What you should do:
Please repeat the records exactly. The pictures are to be left out.
Provided material Block Start
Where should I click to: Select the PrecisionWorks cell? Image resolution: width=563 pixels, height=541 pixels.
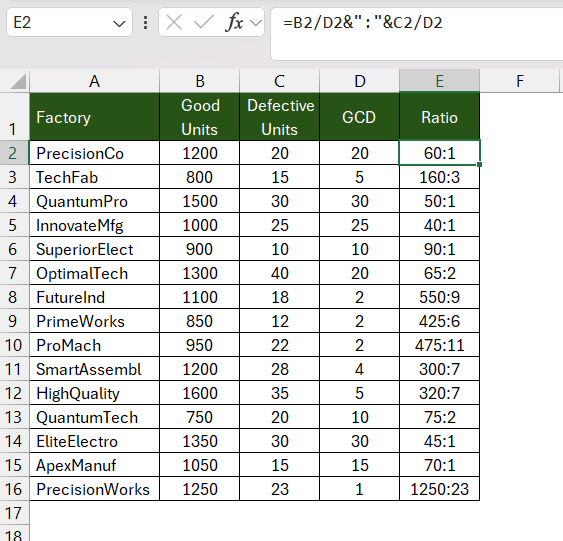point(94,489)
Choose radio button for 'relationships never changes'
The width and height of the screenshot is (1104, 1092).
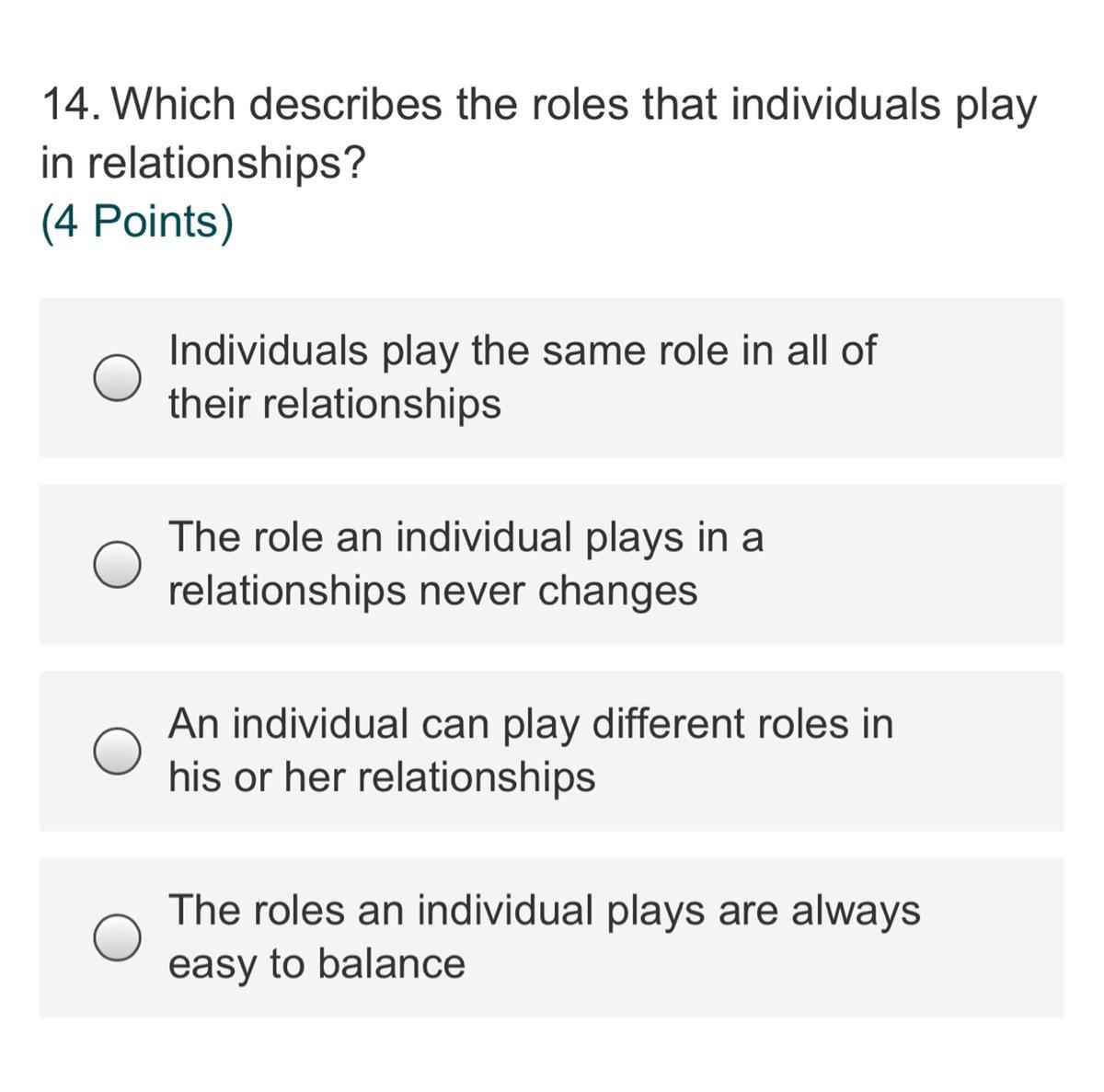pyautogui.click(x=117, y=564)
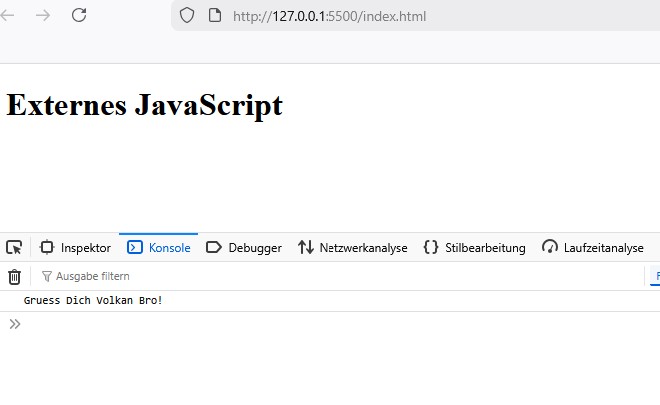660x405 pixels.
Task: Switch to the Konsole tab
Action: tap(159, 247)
Provided material Block End
Result of this task:
Where should I click to: Select the PrecisionWorks cell? Image resolution: width=563 pixels, height=541 pixels.
point(94,489)
Choose radio button for 'relationships never changes'
The width and height of the screenshot is (1104, 1092).
pyautogui.click(x=117, y=564)
660x405 pixels.
Task: Switch to the Konsole tab
Action: tap(159, 247)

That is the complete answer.